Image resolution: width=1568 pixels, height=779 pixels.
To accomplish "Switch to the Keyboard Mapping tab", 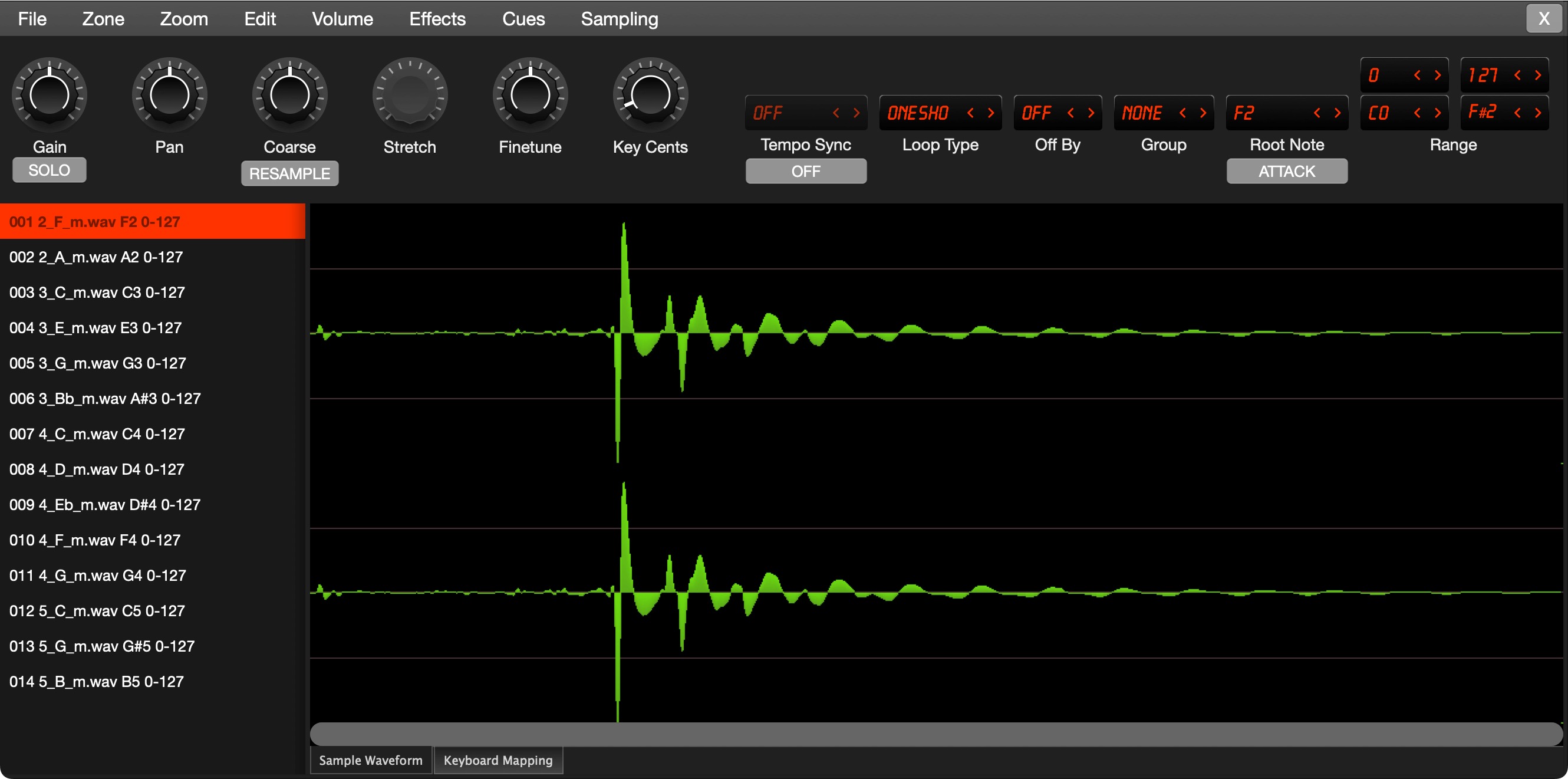I will point(498,760).
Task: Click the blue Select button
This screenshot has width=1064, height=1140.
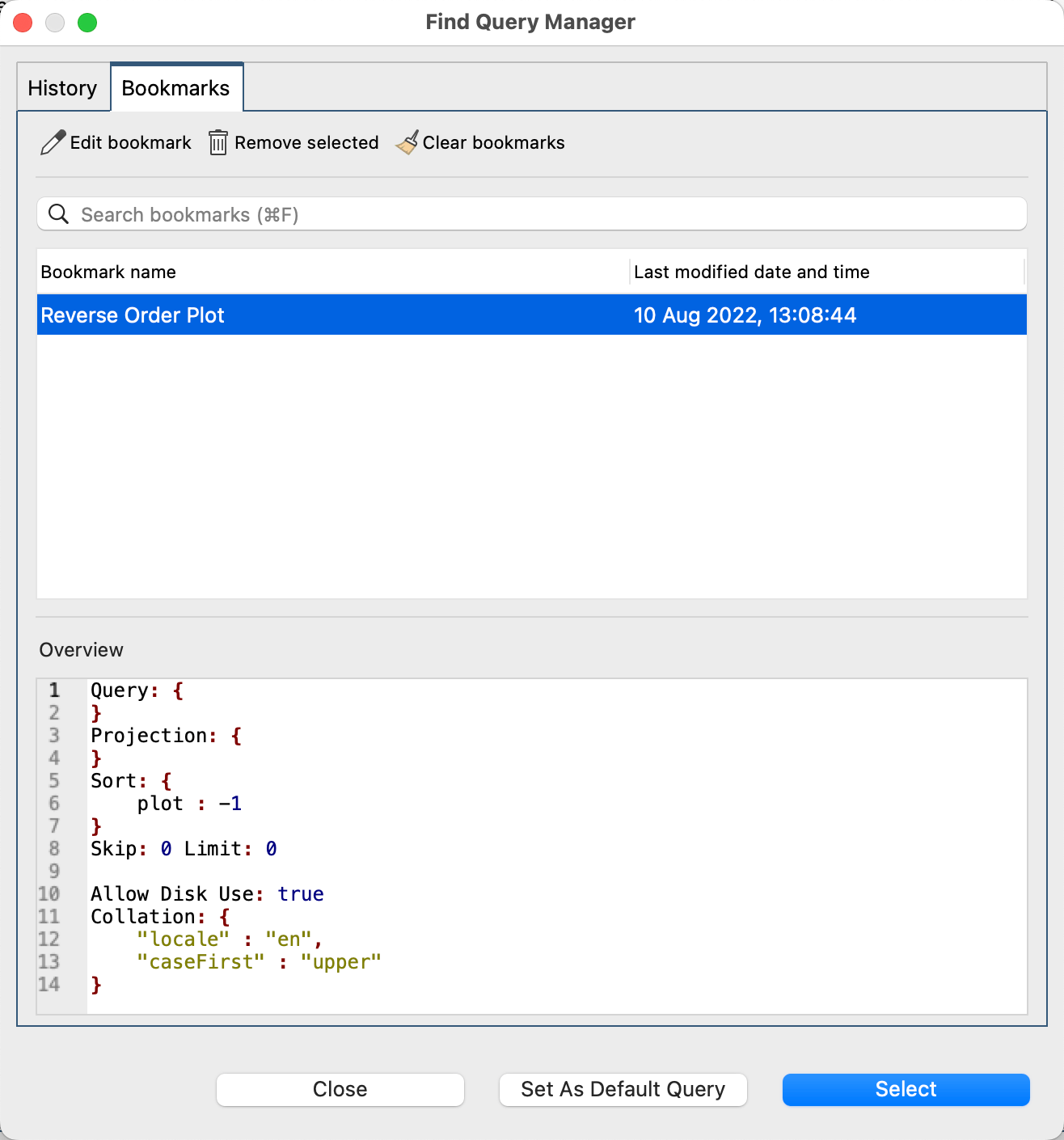Action: [905, 1089]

§ TASK DIRECTIONS: Collect every line from the entries above that contains the word "height". Case counts.

§ SOLUTION TO THIS EXERCISE:
Image resolution: width=1568 pixels, height=779 pixels.
This screenshot has width=1064, height=1140.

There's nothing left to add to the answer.